Another more troubling recent sponsorship development is the football club AC Milan’s announcement of a “marketing partnership” with the Democratic Republic of the Congo. Although it is not clear if any money changed hands in this transaction, the deal makes the DRC a “Premium Partner” of the team “with the goal of promoting the country’s natural biodiversity and cultural identity to international audiences.” The relationship is expected to help promote the Congo and boost tourism. This is an interesting expansion of what some might call sportswashing or others might refer to as sports diplomacy – something which may depend on one’s point of view, in this case regarding the DRC’s position as “combatant” or “victim” in its ongoing conflict with Rwanda. The DRC’s Minister of Tourism was actually quoted in the press release as saying that “a National Soft Power Commission has been established for (the) purpose” of positioning the DRC on the world political stage.
The recent spin off of MAX Sports by Warner Bros-Discovery might not be a bad thing after all for fans of pro cycling who rely on the entity’s aggregated race portfolio for race coverage. A new analysis of the media giant’s shake-up highlights one of the major pitfalls we surmised from the brand split: the cost of maintaining and bidding for the rights of globally influential sports media rights is outstripping the pace of profitability for the rights-owners.
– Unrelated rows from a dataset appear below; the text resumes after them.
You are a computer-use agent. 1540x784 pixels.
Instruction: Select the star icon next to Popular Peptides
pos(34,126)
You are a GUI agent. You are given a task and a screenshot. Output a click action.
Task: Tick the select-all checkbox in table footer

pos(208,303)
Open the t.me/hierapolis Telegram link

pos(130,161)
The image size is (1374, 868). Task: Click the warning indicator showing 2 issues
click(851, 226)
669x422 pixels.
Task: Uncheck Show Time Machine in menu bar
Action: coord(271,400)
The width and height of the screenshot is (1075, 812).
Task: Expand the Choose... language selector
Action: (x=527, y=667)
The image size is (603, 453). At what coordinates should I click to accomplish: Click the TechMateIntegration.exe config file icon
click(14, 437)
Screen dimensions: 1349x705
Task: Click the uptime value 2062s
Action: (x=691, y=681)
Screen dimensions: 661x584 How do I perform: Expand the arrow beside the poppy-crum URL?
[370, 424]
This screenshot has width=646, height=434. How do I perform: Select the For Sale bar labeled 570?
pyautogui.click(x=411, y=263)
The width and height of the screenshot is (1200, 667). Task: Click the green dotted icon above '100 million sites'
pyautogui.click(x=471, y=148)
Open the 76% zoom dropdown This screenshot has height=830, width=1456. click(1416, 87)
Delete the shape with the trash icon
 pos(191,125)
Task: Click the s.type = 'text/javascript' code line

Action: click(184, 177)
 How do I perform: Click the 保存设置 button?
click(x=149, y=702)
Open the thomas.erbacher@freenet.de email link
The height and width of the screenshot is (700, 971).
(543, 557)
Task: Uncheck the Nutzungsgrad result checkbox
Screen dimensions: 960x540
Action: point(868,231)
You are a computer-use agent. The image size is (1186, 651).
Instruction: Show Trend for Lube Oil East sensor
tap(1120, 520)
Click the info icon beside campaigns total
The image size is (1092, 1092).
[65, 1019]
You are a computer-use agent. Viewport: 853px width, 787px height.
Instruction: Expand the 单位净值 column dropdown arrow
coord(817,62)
It simply cost too much to keep up with the valuation of NBA content on TNT Sports’ distribution platform, which led to the brand giving up the rights to ESPN. Through a different lens, this could help to elevate the presence and reach of pro cycling on the new spinoff’s programming menu. While other sports media rights can cost billions of dollars to acquire and broadcast profitability is a years-long journey, pro cycling’s overall media rights are a relative pittance to acquire and present to viewers. Therefore, the long-term profitability is potentially lucrative but only if the new “Global Networks” arm of the business prominently markets the programming to a broader sports consumer base and provides an economically viable programming subscription model. One wonders if the cycling programming packages are realigned and cross-marketed to realize this opportunity – perhaps not this season, but hopefully for 2026 and beyond.